And the award for next Oscars host should go to...nobody

William Moore
William Moore

So. What’s the way out of this mess? Sorry, I’ll be more specific: the Oscars. For those not following the controversy, comedian Kevin Hart was revealed as the host of the 91st Academy Awards, but then some of his old homophobic tweets from 2010 and 2011 were unearthed. After a botched apology, two days later Hart announced that he would not be hosting the bash after all.

Now time is running out for the academy to find someone else for February’s ceremony. In the words of one comedy agent: “They’re freaking out”.

Even in the best circumstances, the Oscars host hunt is no simple matter. For the past few years viewing figures for the ceremony have been on a downward trend, reaching a record low this year. To salvage this, the academy wants someone who is a megastar household name but who also hasn’t told jokes in their past which could be whipped into controversy today.

Little wonder the Hollywood Reporter called being Oscars host the “least wanted job” in town.

The result of the academy’s committee thinking is that most hosts are at best bland (Jimmy Kimmel, Ellen DeGeneres) or at worst desperately unfunny flops (the double-act of Anne Hathaway and James Franco in 2011 must surely be the nadir).

According to some academy members, the possibility of holding the ceremony without any host at all is now “on the table”. While this is being treated like a panic situation — a “no deal” scenario, if you like — I actually think a hostless Oscar ceremony could be a great way to end the blandness. And at least it would be shorter.

Although there is a precedent for a no-host scenario (it happened between 1968 and 1970 and then again in 1988), I expect the academy will unfortunately beg someone like DeGeneres, nice and innocuous, into coming back.

But a boy can dream.

Fyre farce is a story that keeps on giving

It was billed as the “cultural experience of the decade”, endorsed by Kendall Jenner, Bella Hadid, Emily Ratajkowski and other glitterati types. Yet for revellers forking out up to $125k for the new Fyre Festival, held in the Bahamas last April, expectations could not have been further from reality.

They were promised gourmet food, luxury accommodation and exotic wildlife. They got leaky tents, leakier sewage systems, slices of cheese on basic bread, and feral dogs roaming the grounds. It was my favourite news story of last year. Netflix will reveal more details next month in a documentary. Can’t wait.

Kanye could have caused a West End riot

Kanye West (Getty Images)
Kanye West (Getty Images)

Whether he’s launching into a pro-Trump Twitter rant or calling for the abolition of the 13th amendment to the US Constitution (the one that outlawed slavery), Kanye West provides many reasons why one might like to take away his phone.

Well, here’s another. Last week, while he was in the audience at New York’s Neil Simon Theatre, the rapper committed the gravest of theatre sins — he scrolled away on his phone for the whole show. I would have thought celebrities would relish the chance to disconnect from the world for a couple of hours and sit anonymously in the dark, but there we are. One of the actors grumbled about Kanye’s behaviour on Twitter and he apologised.

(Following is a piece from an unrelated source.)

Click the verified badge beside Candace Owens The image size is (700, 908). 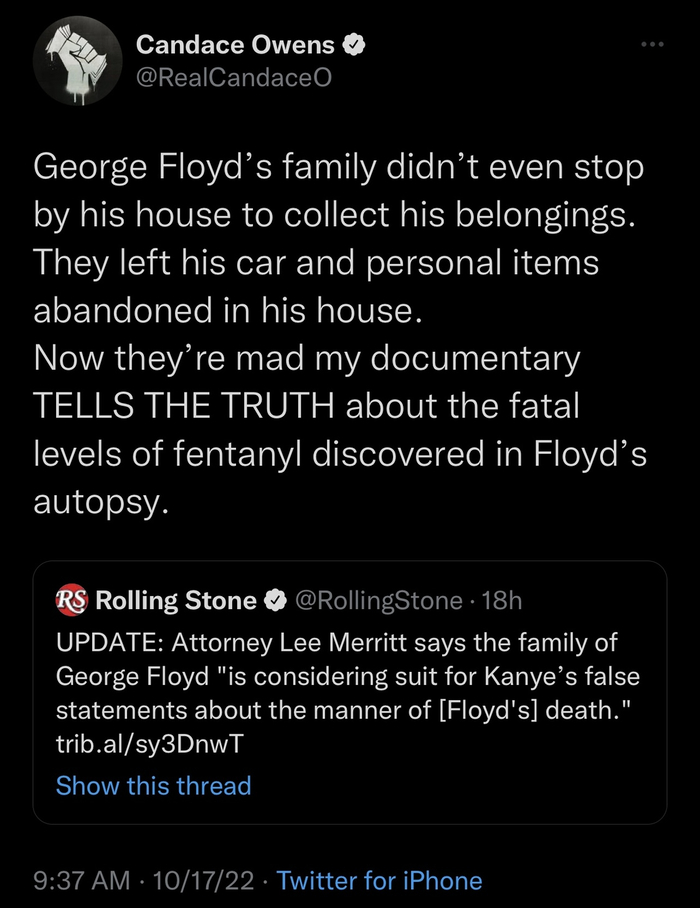pyautogui.click(x=354, y=44)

Kanye is lucky he went to Broadway rather than the West End. London audiences have been known to get into physical fights over phone use, most memorably at the Old Vic’s production of A Christmas Carol last year.

Baby it’s cold outside and this song’s naff

It shouldn’t come as much of a surprise that 1944’s flirty Christmas song Baby It’s Cold Outside contains lyrics that are a bit problematic by modern standards. Some US radio stations have declared they won’t air a track with lyrics like: “Say what’s in this drink?” Not in this #MeToo era.

There is the inevitable backlash of those who say that, depending on how it’s performed, the song could in fact be subtly empowering for women. Perhaps, though, the truth we have to admit is that it’s just a pretty naff song and, let’s face it, more relevant to the weather than it is to Christmas. Put on some real carols instead.